___ TEXT SECTION

Left Behind tells the story of what happens when all the good Christians are raptured up to heaven and all the not-so-good Christians and the rest of the heathen muck are left to sort it out. We follow pilot Rayford Steele (yes, that’s really his name) as he comes to grips with this after his wife and son are among the raptured but he and his daughter are not. We also follow ace journalist Cameron “Buck” Williams as he covers this story for his investigative magazine Global Weekly. And the third strand is how low-level Romanian politician Nicolae Carpathia (again, I’m not making these names up), the Antichrist, rises to become first president of Romania, then Secretary General of the United Nations.

Tribulation Force follows hot on the heels of Left Behind. Four born again Christians, Buck Williams, Rayford Steele and his daughter Chloe, and the pastor of New Hope Church, Bruce Barnes, band together to study the Bible and fight the Antichrist. They don’t do much fighting in this book, instead Rayford gets a job being the Antichrist’s pilot and Buck becomes senior editor of Global Weekly after the Antichrist buys it. Sock it to him, boys! Meanwhile, the romance between Buck and Chloe deepens while Bruce Barnes travels the world setting up little churches to resist the Antichrist and be ready for Jesus to return. On the Antichrist side of things, as Secretary General of the U.N., Carpathia convinces all the countries of the world that they should turn over all their weapons to him to destroy, though he’ll keep 10% of them. The U.N., now redubbed Global Community and moved to the rebuilt city of Babylon in Iraq, now redubbed New Babylon, will take over peacekeeping for all the world. Nicolae alters the Security Council to have ten permanent members representing regions of the world, making various country leaders basically irrelevant. The President of the United States, now just a figurehead, doesn’t like this, and with the help of some militia groups attempts to attack Carpathia, sparking World War Three.

Nicolae continues WWIII and the fighting destroys London, Washington D.C., New York, Chicago, and Egypt (Egypt? Yes, Egypt. Apparently there was a decision made that these three nations would band together to fight back. I see, but … Egypt? Yes, Egypt. We assume a Biblical prophecy is behind this oddball choice of ally.) Pastor Bruce Barnes is dead now, having died at the end of Tribulation Force but not before marrying Buck to Chloe and Rayford to a new love, Amanda, a sort-of friend of his departed wife. Lots of places blow up, Buck helps a rabbi who’s embraced Jesus escape from Israel after his wife and children are murdered, and a giant earthquake rocks the whole world to end the book.

Got all that?

The ridiculousness of the plots isn’t confined to the broad strokes of the plotlines described above. Heavens no. In the first book, shortly before the Rapture, an Israeli scientist, Chaim Rosenzweig creates a magical fertilizer formula that allows plants to grow in the desert. In fact, apparently, as the series goes on, the properties of this formula stretch to such amazing abilities that it could help Russia grow food in Siberia. That’d have to be some damn good fertilizer to overcome frozen soil and lack of sun.

______

**WORK TASK 1**
Answer these questions about the text about the Left Behind books:
(a) What job does Rayford Steele get in Tribulation Force?
(b) To what city are the U.N.'s offices moved once it becomes Global Community?
(c) What does Chaim Rosenzweig create shortly before the Rapture?

___ THE DATA

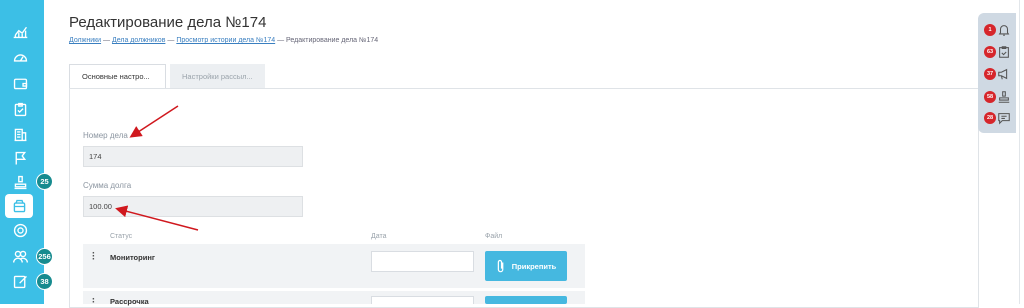 Image resolution: width=1024 pixels, height=308 pixels. I want to click on box-icon, so click(19, 206).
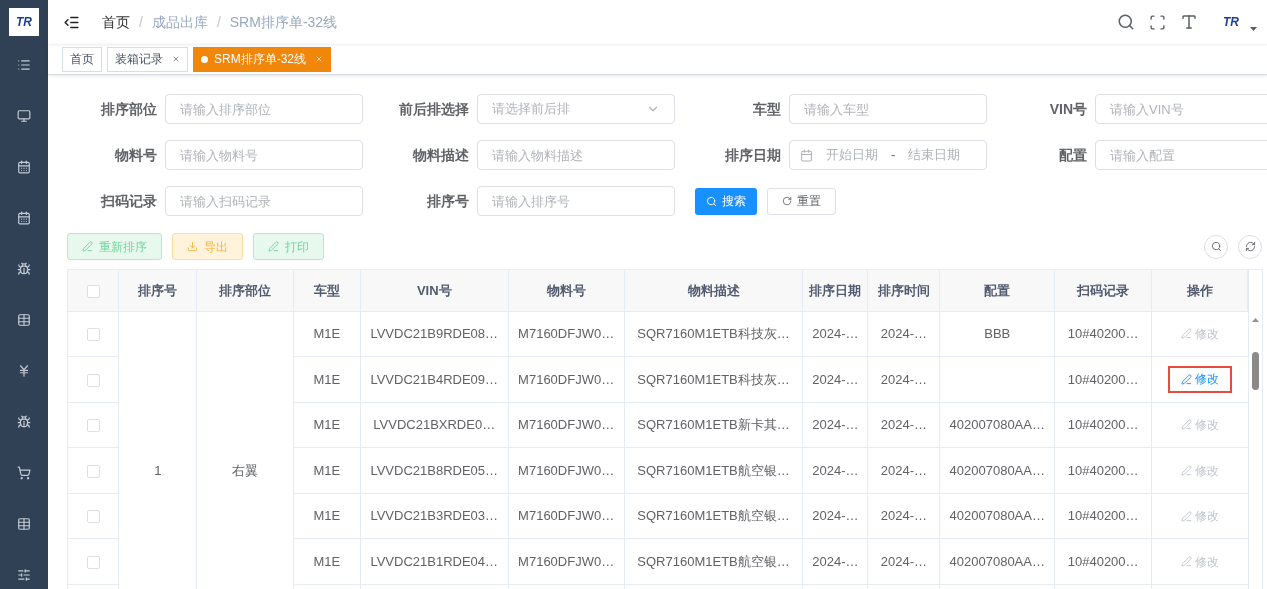 Image resolution: width=1267 pixels, height=589 pixels. What do you see at coordinates (852, 156) in the screenshot?
I see `start-date-placeholder: 开始日期` at bounding box center [852, 156].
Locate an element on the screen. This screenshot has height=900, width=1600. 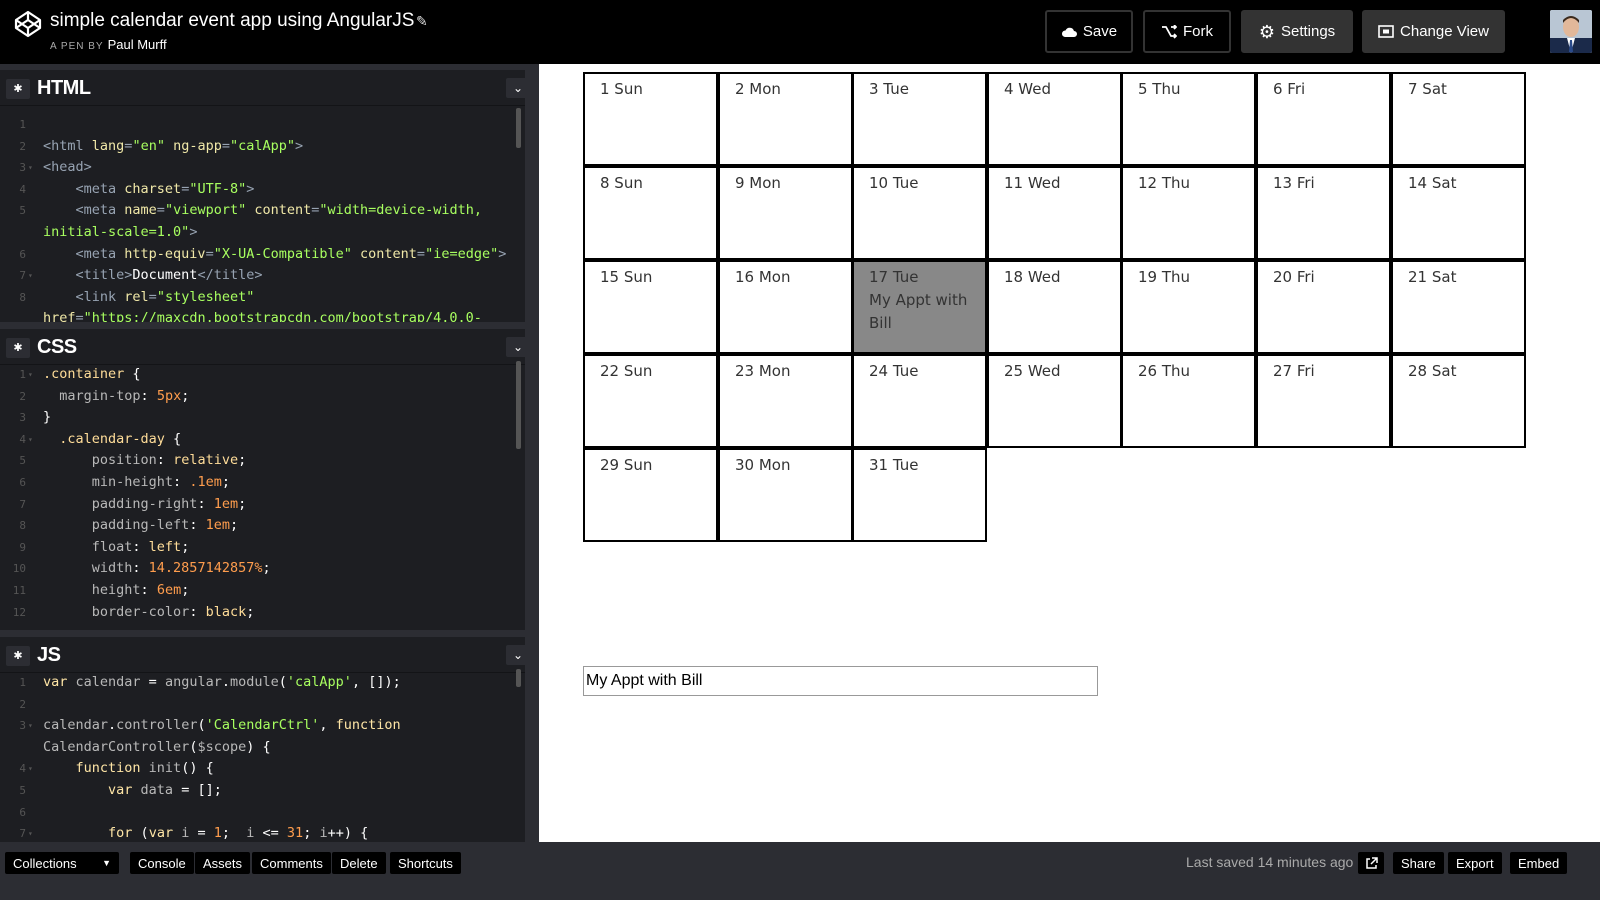
export-button: Export is located at coordinates (1475, 863).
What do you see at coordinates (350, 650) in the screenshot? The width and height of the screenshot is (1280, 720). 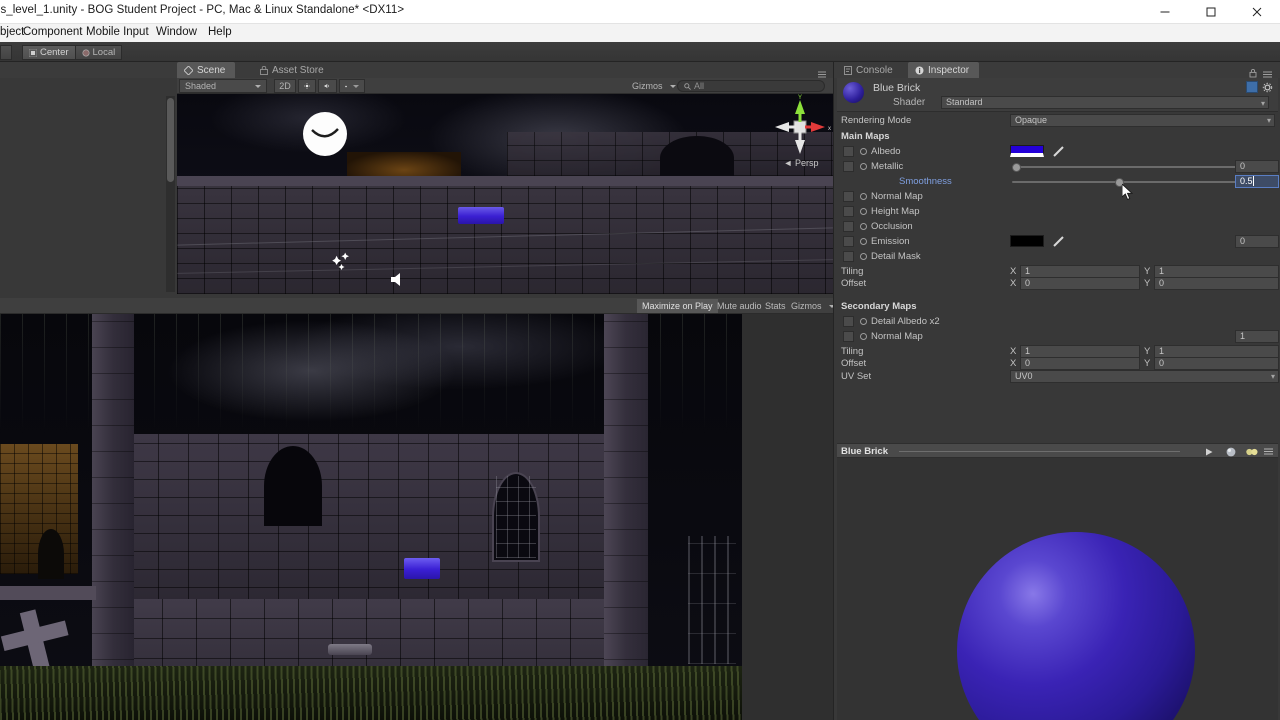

______

**WORK TASK 2**
Arrange the listing as a Markdown table with the columns No. and Line. Start with the line containing "Locate an element" and continue through the end of the listing. Leave out blank lines and pictures.

**ANSWER 1**
(a) He becomes the Antichrist's pilot.
(b) They move to the rebuilt city of Babylon in Iraq, now called New Babylon.
(c) He creates a fertilizer formula that lets plants grow in the desert.

**ANSWER 2**
| No. | Line |
|---|---|
| 1 | Locate an element on the screen. This screenshot has height=900, width=1600.  |
| 2 | export-button: Export is located at coordinates (1475, 863). |
| 3 | What do you see at coordinates (350, 650) in the screenshot? The width and height of the screenshot is (1280, 720).  |